Paris. Wenn Philippe Lesigne einen Satz wirklich liebt, dann lautet dieser: „Wir haben da ein Problem.“ Was nicht bedeutet, dass er sich freut, wenn seine Mitmenschen in Schwierigkeiten stecken. Ganz im Gegenteil: Der 52-jährige Franzose zählt zu einem kleinen Kreis von Auserwählten, deren vornehmste Eigenschaft darin besteht, Probleme zu lösen. Der freundliche Mann mit dem runden Gesicht ist seit 22 Jahren Chef-Concierge im altehrwürdigen Pariser Luxushotel Intercontinental Le Grand, das 2012 seinen 150. Geburtstag feierte.

Ein Concierge ist so etwas wie die Seele des Hauses. Nach landläufiger Meinung kümmert er sich mit seinen Mitarbeitern ums Gepäck der Gäste oder ruft das Taxi zum Flughafen. Doch das ist nur die halbe Wahrheit. „Diese Aufgaben sind Routineangelegenheiten. Zur Hochform laufen wir erst auf, wenn es komplizierter wird“, sagt er. „Zum Beispiel wenn jemand eine Karte für ein seit Langem ausverkauftes Konzert möchte. Oder eine Museumsführung, obwohl die Sammlung offiziell geschlossen ist.“ Richtige Herausforderungen sind die meist spontan geäußerten Wünsche nach dem Motto: „Ach, bitte schön, könnten Sie für unsere Hochzeitsgesellschaft acht historische Kutschen für ein Picknick an der Seine organisieren?“ Auch der Wunsch, das Auto zum Geburtstag der Frau als Geschenk zu verpacken, sollte für den erfahrenen Concierge erfüllbar sein.

Schwierig gestaltete sich auch das Jahrestreffen eines asiatischen Konzerns, der für ein Bankett die Firmenflaggen für die Tischdekoration und viele weitere Unterlagen vergessen hatte. „Das war zu einer Zeit, als das Internet noch nicht wirklich existierte.

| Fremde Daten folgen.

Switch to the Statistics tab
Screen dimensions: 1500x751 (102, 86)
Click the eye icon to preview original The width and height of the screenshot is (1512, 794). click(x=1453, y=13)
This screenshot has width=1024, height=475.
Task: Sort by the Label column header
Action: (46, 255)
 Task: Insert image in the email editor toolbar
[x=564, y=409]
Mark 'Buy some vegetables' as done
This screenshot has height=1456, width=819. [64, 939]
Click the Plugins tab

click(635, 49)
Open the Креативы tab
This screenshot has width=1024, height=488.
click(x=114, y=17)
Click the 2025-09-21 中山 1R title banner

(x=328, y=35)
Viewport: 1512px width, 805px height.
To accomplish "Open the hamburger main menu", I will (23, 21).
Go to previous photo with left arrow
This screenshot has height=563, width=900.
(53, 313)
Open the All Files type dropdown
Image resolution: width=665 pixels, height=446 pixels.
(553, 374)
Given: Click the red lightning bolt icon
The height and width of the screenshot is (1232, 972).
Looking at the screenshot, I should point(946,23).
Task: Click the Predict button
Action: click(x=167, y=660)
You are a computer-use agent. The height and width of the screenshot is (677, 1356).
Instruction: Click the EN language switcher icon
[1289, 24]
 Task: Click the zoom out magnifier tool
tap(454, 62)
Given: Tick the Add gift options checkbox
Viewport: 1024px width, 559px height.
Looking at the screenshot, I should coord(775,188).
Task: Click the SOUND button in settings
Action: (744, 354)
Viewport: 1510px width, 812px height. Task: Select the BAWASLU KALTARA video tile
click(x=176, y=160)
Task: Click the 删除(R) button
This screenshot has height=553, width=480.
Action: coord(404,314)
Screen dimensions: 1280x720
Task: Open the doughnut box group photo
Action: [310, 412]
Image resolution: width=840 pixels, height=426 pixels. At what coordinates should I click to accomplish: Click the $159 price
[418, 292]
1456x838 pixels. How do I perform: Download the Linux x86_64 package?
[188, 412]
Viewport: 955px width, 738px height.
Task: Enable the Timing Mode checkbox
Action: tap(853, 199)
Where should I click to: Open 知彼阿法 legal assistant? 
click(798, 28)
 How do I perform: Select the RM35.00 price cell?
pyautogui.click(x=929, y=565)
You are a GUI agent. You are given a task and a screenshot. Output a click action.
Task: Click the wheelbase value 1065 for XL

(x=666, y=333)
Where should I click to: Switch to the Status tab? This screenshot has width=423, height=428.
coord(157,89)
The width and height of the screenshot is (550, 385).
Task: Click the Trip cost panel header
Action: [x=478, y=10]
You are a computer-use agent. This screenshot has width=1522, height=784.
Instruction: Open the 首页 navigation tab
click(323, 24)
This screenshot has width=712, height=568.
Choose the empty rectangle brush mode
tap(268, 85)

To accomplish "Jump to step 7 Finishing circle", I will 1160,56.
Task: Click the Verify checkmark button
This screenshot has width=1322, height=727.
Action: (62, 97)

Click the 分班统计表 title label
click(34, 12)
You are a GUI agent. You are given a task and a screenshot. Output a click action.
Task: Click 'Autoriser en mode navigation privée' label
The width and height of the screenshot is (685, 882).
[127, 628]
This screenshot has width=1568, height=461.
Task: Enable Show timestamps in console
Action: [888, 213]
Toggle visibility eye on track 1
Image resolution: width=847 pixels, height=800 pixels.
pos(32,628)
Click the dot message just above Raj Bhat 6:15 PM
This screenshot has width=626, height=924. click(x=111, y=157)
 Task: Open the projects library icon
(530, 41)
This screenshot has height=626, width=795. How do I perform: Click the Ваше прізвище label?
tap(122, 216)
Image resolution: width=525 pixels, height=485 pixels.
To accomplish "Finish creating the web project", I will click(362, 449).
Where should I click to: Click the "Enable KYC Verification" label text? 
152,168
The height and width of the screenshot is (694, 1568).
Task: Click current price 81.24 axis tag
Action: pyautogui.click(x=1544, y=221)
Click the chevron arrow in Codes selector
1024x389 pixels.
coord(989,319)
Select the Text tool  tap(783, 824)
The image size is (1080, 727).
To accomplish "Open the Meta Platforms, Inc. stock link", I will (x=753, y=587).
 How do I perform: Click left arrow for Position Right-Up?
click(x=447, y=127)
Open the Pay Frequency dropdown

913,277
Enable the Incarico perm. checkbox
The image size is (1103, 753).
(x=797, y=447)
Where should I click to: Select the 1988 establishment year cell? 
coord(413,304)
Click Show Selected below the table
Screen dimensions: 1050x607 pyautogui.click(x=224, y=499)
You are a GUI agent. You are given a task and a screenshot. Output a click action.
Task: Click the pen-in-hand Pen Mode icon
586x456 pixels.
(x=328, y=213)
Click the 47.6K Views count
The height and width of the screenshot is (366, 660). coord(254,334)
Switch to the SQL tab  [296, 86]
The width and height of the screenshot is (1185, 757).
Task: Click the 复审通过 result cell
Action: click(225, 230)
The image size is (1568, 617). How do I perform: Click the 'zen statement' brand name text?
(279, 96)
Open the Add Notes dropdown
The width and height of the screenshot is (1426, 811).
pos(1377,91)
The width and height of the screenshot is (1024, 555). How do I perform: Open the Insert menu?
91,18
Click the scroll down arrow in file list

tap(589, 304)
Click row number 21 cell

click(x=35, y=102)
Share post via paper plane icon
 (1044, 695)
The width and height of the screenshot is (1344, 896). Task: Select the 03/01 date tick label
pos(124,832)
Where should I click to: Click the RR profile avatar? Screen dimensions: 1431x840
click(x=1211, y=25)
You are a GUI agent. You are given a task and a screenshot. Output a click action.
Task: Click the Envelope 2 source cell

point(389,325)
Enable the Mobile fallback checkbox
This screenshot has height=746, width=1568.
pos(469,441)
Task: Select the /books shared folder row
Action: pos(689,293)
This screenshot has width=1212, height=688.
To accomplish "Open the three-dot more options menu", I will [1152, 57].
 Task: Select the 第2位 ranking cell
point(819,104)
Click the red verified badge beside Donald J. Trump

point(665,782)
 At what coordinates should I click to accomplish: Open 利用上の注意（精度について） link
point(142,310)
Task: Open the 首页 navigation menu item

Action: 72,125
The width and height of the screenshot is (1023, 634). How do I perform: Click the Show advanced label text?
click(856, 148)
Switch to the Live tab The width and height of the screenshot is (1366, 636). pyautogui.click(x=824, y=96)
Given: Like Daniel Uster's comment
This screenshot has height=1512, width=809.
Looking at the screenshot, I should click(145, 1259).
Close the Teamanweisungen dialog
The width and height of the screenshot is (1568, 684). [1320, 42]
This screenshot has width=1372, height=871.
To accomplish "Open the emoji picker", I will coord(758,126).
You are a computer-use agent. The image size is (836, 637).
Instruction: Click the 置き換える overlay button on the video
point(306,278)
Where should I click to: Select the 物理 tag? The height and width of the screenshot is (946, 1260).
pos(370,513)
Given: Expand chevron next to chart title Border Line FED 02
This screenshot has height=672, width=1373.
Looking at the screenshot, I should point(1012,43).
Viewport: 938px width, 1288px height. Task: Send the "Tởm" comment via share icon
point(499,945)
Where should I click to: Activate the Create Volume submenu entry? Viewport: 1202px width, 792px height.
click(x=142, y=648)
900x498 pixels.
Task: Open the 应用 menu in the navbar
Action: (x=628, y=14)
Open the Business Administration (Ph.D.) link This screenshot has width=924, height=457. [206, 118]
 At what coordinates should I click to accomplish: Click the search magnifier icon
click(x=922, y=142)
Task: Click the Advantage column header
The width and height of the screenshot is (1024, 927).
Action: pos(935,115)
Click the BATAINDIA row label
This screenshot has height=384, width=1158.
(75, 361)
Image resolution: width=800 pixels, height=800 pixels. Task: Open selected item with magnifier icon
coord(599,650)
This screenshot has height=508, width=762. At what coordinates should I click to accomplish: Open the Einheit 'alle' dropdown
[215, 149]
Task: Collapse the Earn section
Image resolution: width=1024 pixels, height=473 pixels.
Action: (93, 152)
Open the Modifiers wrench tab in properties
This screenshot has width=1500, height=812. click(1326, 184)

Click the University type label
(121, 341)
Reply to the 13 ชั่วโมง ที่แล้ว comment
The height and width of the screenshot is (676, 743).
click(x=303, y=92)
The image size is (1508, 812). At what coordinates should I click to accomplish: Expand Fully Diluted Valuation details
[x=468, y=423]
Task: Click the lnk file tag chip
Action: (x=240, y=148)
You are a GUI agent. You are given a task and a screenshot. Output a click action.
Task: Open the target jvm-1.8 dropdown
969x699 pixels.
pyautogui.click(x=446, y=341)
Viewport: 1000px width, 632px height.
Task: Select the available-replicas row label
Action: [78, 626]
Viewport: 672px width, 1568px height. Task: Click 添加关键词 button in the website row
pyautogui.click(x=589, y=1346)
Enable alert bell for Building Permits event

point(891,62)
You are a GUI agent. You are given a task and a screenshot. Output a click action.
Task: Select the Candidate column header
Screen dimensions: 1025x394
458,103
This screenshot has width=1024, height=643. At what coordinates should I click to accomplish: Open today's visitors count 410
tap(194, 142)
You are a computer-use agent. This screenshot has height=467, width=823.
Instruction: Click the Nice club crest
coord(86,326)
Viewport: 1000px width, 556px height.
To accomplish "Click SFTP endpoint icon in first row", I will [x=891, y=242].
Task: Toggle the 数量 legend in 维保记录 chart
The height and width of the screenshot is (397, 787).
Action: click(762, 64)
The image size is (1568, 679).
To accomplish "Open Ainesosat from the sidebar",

Da mussten wir das Firmenlogo aufwendig recherchieren, mit Grafikern, Werbeagenturen und einer Druckerei konferieren und dann in einer Nachtschicht das Logo originalgetreu herstellen.“ Wenige Minuten, bevor die Veranstaltung eröffnet wurde, kam die ersehnte Lieferung per Kurier.

Das zehnköpfige Team um Monsieur Lesigne, alle beherrschen mindestens zwei Fremdsprachen fließend, hat im Lauf der Jahre mit Fleiß, Beharrungsvermögen und Organisationstalent ein dichtes Netz aus Informanten gesponnen, alle nur denkbaren Quellen angezapft und schließlich ein dickes schwarzes Buch mit Namen, Adressen und Telefonnummern vervollständigt. „Unser Kapital“, lächelt er und nennt es „die Bibel“, die wie ererbter Familienschmuck von Chef-Concierge zu Chef-Concierge weitergereicht wird. Philippe Lesigne hat sie von seinem Vorgänger Gilles Herrault erhalten, der damals nach fast 40 Jahren in Rente ging.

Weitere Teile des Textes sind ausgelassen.